* [AIM OF THE EXERCISE]
Return each non-blank line below as a string in a JSON list, one string per line.

— start INPUT MATERIAL —

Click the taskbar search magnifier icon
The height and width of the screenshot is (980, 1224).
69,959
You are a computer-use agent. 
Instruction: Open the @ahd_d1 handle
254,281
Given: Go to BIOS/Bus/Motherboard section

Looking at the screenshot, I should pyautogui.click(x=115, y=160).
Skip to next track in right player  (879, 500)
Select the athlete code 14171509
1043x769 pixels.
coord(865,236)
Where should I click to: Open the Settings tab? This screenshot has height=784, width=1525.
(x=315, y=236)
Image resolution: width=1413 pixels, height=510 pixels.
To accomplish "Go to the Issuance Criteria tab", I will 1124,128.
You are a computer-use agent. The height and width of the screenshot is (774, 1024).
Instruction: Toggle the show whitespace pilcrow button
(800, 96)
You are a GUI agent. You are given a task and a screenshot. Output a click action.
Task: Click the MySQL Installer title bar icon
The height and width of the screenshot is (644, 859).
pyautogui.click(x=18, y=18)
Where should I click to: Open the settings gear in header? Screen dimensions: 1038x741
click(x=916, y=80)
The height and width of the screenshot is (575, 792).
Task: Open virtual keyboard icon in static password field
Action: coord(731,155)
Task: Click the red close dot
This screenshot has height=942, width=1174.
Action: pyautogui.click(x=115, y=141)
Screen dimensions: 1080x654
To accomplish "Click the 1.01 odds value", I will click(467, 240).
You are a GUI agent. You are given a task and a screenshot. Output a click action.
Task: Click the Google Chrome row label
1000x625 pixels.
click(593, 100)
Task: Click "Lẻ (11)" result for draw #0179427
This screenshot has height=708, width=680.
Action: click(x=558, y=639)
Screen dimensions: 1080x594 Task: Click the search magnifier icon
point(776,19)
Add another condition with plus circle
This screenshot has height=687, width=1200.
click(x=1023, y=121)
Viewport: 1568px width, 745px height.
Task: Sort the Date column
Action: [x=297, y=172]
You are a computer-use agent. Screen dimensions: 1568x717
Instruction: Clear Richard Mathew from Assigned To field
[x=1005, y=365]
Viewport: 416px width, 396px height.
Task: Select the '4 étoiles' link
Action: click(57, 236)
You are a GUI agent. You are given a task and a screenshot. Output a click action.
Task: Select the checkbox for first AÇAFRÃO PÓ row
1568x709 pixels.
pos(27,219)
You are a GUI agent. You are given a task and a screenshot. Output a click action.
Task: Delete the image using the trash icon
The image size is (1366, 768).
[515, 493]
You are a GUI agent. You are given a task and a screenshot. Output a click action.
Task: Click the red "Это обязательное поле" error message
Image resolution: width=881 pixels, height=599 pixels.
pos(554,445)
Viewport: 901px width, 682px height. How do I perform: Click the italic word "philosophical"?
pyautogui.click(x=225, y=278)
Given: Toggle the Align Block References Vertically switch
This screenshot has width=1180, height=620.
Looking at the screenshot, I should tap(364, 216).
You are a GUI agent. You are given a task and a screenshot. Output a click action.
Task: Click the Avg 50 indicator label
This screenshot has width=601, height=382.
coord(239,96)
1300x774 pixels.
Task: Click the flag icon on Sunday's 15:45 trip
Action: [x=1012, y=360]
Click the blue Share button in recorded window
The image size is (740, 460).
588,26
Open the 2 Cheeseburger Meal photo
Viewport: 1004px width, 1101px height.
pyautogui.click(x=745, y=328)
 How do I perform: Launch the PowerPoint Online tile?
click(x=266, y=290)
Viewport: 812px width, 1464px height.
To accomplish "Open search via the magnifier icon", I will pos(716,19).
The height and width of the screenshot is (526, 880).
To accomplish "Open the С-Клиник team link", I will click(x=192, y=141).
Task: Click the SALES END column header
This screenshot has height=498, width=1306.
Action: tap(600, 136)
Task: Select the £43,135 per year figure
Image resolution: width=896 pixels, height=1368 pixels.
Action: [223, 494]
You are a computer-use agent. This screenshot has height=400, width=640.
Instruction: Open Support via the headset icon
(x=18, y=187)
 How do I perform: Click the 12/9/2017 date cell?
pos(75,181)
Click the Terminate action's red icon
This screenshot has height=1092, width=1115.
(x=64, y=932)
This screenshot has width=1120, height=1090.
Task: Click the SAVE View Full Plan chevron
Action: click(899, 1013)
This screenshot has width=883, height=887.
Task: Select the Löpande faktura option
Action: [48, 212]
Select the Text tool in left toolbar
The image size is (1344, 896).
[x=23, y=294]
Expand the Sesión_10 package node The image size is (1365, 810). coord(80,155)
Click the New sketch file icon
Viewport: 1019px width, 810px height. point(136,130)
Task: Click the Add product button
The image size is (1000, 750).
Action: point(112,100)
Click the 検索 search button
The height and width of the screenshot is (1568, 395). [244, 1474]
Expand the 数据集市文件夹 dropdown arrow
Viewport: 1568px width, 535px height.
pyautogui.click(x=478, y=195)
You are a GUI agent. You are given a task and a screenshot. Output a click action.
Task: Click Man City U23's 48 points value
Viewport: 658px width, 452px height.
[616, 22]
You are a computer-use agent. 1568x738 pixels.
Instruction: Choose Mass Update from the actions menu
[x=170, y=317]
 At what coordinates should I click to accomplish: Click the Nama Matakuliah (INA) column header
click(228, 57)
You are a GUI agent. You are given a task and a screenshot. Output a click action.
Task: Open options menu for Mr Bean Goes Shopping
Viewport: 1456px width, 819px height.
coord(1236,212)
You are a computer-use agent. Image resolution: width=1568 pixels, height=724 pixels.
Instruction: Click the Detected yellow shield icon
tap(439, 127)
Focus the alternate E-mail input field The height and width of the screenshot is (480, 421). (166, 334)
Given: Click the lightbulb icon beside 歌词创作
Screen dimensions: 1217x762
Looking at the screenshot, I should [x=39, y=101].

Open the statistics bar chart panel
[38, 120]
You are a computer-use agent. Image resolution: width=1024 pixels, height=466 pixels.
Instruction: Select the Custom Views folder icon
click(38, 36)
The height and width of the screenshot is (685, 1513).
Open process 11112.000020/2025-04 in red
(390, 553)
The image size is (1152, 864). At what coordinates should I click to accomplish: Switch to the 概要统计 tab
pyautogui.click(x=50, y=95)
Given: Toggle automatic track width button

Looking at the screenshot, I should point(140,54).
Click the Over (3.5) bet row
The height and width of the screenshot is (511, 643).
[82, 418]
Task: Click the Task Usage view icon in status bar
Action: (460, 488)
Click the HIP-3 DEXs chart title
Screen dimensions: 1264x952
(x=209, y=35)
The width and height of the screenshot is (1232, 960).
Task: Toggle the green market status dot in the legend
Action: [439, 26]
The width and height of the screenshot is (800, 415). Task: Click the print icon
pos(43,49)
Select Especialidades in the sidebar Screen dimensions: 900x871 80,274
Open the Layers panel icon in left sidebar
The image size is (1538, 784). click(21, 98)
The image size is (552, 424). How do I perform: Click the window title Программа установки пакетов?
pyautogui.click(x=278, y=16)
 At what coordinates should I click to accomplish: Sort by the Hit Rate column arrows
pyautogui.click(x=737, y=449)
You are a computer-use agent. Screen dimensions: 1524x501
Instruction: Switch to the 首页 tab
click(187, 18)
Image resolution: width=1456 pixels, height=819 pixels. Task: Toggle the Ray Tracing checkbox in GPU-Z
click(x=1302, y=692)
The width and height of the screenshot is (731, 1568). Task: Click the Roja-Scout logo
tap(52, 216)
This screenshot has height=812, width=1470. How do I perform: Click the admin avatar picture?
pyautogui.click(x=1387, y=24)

— end INPUT MATERIAL —

* [TASK OUTPUT]
[
  "Click the taskbar search magnifier icon",
  "The height and width of the screenshot is (980, 1224).",
  "69,959",
  "You are a computer-use agent. ",
  "Instruction: Open the @ahd_d1 handle",
  "254,281",
  "Given: Go to BIOS/Bus/Motherboard section",
  "Looking at the screenshot, I should pyautogui.click(x=115, y=160).",
  "Skip to next track in right player  (879, 500)",
  "Select the athlete code 14171509",
  "1043x769 pixels.",
  "coord(865,236)",
  "Where should I click to: Open the Settings tab? This screenshot has height=784, width=1525.",
  "(x=315, y=236)",
  "Image resolution: width=1413 pixels, height=510 pixels.",
  "To accomplish \"Go to the Issuance Criteria tab\", I will 1124,128.",
  "You are a computer-use agent. The height and width of the screenshot is (774, 1024).",
  "Instruction: Toggle the show whitespace pilcrow button",
  "(800, 96)",
  "You are a GUI agent. You are given a task and a screenshot. Output a click action.",
  "Task: Click the MySQL Installer title bar icon",
  "The height and width of the screenshot is (644, 859).",
  "pyautogui.click(x=18, y=18)",
  "Where should I click to: Open the settings gear in header? Screen dimensions: 1038x741",
  "click(x=916, y=80)",
  "The height and width of the screenshot is (575, 792).",
  "Task: Open virtual keyboard icon in static password field",
  "Action: coord(731,155)",
  "Task: Click the red close dot",
  "This screenshot has height=942, width=1174.",
  "Action: pyautogui.click(x=115, y=141)",
  "Screen dimensions: 1080x654",
  "To accomplish \"Click the 1.01 odds value\", I will click(467, 240).",
  "You are a GUI agent. You are given a task and a screenshot. Output a click action.",
  "Task: Click the Google Chrome row label",
  "1000x625 pixels.",
  "click(593, 100)",
  "Task: Click \"Lẻ (11)\" result for draw #0179427",
  "This screenshot has height=708, width=680.",
  "Action: click(x=558, y=639)",
  "Screen dimensions: 1080x594 Task: Click the search magnifier icon",
  "point(776,19)",
  "Add another condition with plus circle",
  "This screenshot has height=687, width=1200.",
  "click(x=1023, y=121)",
  "Viewport: 1568px width, 745px height.",
  "Task: Sort the Date column",
  "Action: [x=297, y=172]",
  "You are a computer-use agent. Screen dimensions: 1568x717",
  "Instruction: Clear Richard Mathew from Assigned To field",
  "[x=1005, y=365]",
  "Viewport: 416px width, 396px height.",
  "Task: Select the '4 étoiles' link",
  "Action: click(57, 236)",
  "You are a GUI agent. You are given a task and a screenshot. Output a click action.",
  "Task: Select the checkbox for first AÇAFRÃO PÓ row",
  "1568x709 pixels.",
  "pos(27,219)",
  "You are a GUI agent. You are given a task and a screenshot. Output a click action.",
  "Task: Delete the image using the trash icon",
  "The image size is (1366, 768).",
  "[515, 493]",
  "You are a GUI agent. You are given a task and a screenshot. Output a click action.",
  "Task: Click the red \"Это обязательное поле\" error message",
  "Image resolution: width=881 pixels, height=599 pixels.",
  "pos(554,445)",
  "Viewport: 901px width, 682px height. How do I perform: Click the italic word \"philosophical\"?",
  "pyautogui.click(x=225, y=278)",
  "Given: Toggle the Align Block References Vertically switch",
  "This screenshot has width=1180, height=620.",
  "Looking at the screenshot, I should tap(364, 216).",
  "You are a GUI agent. You are given a task and a screenshot. Output a click action.",
  "Task: Click the Avg 50 indicator label",
  "This screenshot has width=601, height=382.",
  "coord(239,96)",
  "1300x774 pixels.",
  "Task: Click the flag icon on Sunday's 15:45 trip",
  "Action: [x=1012, y=360]",
  "Click the blue Share button in recorded window",
  "The image size is (740, 460).",
  "588,26",
  "Open the 2 Cheeseburger Meal photo",
  "Viewport: 1004px width, 1101px height.",
  "pyautogui.click(x=745, y=328)",
  " How do I perform: Launch the PowerPoint Online tile?",
  "click(x=266, y=290)",
  "Viewport: 812px width, 1464px height.",
  "To accomplish \"Open search via the magnifier icon\", I will pos(716,19).",
  "The height and width of the screenshot is (526, 880).",
  "To accomplish \"Open the С-Клиник team link\", I will click(x=192, y=141).",
  "Task: Click the SALES END column header",
  "This screenshot has height=498, width=1306.",
  "Action: tap(600, 136)",
  "Task: Select the £43,135 per year figure",
  "Image resolution: width=896 pixels, height=1368 pixels.",
  "Action: [223, 494]",
  "You are a computer-use agent. This screenshot has height=400, width=640.",
  "Instruction: Open Support via the headset icon",
  "(x=18, y=187)",
  " How do I perform: Click the 12/9/2017 date cell?",
  "pos(75,181)",
  "Click the Terminate action's red icon",
  "This screenshot has height=1092, width=1115.",
  "(x=64, y=932)",
  "This screenshot has width=1120, height=1090.",
  "Task: Click the SAVE View Full Plan chevron",
  "Action: click(899, 1013)",
  "This screenshot has width=883, height=887.",
  "Task: Select the Löpande faktura option",
  "Action: [48, 212]",
  "Select the Text tool in left toolbar",
  "The image size is (1344, 896).",
  "[x=23, y=294]",
  "Expand the Sesión_10 package node The image size is (1365, 810). coord(80,155)",
  "Click the New sketch file icon",
  "Viewport: 1019px width, 810px height. point(136,130)",
  "Task: Click the Add product button",
  "The image size is (1000, 750).",
  "Action: point(112,100)",
  "Click the 検索 search button",
  "The height and width of the screenshot is (1568, 395). [244, 1474]",
  "Expand the 数据集市文件夹 dropdown arrow",
  "Viewport: 1568px width, 535px height.",
  "pyautogui.click(x=478, y=195)",
  "You are a GUI agent. You are given a task and a screenshot. Output a click action.",
  "Task: Click Man City U23's 48 points value",
  "Viewport: 658px width, 452px height.",
  "[616, 22]",
  "You are a computer-use agent. 1568x738 pixels.",
  "Instruction: Choose Mass Update from the actions menu",
  "[x=170, y=317]",
  " At what coordinates should I click to accomplish: Click the Nama Matakuliah (INA) column header",
  "click(228, 57)",
  "You are a GUI agent. You are given a task and a screenshot. Output a click action.",
  "Task: Open options menu for Mr Bean Goes Shopping",
  "Viewport: 1456px width, 819px height.",
  "coord(1236,212)",
  "You are a computer-use agent. Image resolution: width=1568 pixels, height=724 pixels.",
  "Instruction: Click the Detected yellow shield icon",
  "tap(439, 127)",
  "Focus the alternate E-mail input field The height and width of the screenshot is (480, 421). (166, 334)",
  "Given: Click the lightbulb icon beside 歌词创作",
  "Screen dimensions: 1217x762",
  "Looking at the screenshot, I should [x=39, y=101].",
  "Open the statistics bar chart panel",
  "[38, 120]",
  "You are a computer-use agent. Image resolution: width=1024 pixels, height=466 pixels.",
  "Instruction: Select the Custom Views folder icon",
  "click(38, 36)",
  "The height and width of the screenshot is (685, 1513).",
  "Open process 11112.000020/2025-04 in red",
  "(390, 553)",
  "The image size is (1152, 864). At what coordinates should I click to accomplish: Switch to the 概要统计 tab",
  "pyautogui.click(x=50, y=95)",
  "Given: Toggle automatic track width button",
  "Looking at the screenshot, I should point(140,54).",
  "Click the Over (3.5) bet row",
  "The height and width of the screenshot is (511, 643).",
  "[82, 418]",
  "Task: Click the Task Usage view icon in status bar",
  "Action: (460, 488)",
  "Click the HIP-3 DEXs chart title",
  "Screen dimensions: 1264x952",
  "(x=209, y=35)",
  "The width and height of the screenshot is (1232, 960).",
  "Task: Toggle the green market status dot in the legend",
  "Action: [439, 26]",
  "The width and height of the screenshot is (800, 415). Task: Click the print icon",
  "pos(43,49)",
  "Select Especialidades in the sidebar Screen dimensions: 900x871 80,274",
  "Open the Layers panel icon in left sidebar",
  "The image size is (1538, 784). click(21, 98)",
  "The image size is (552, 424). How do I perform: Click the window title Программа установки пакетов?",
  "pyautogui.click(x=278, y=16)",
  " At what coordinates should I click to accomplish: Sort by the Hit Rate column arrows",
  "pyautogui.click(x=737, y=449)",
  "You are a computer-use agent. Screen dimensions: 1524x501",
  "Instruction: Switch to the 首页 tab",
  "click(187, 18)",
  "Image resolution: width=1456 pixels, height=819 pixels. Task: Toggle the Ray Tracing checkbox in GPU-Z",
  "click(x=1302, y=692)",
  "The width and height of the screenshot is (731, 1568). Task: Click the Roja-Scout logo",
  "tap(52, 216)",
  "This screenshot has height=812, width=1470. How do I perform: Click the admin avatar picture?",
  "pyautogui.click(x=1387, y=24)"
]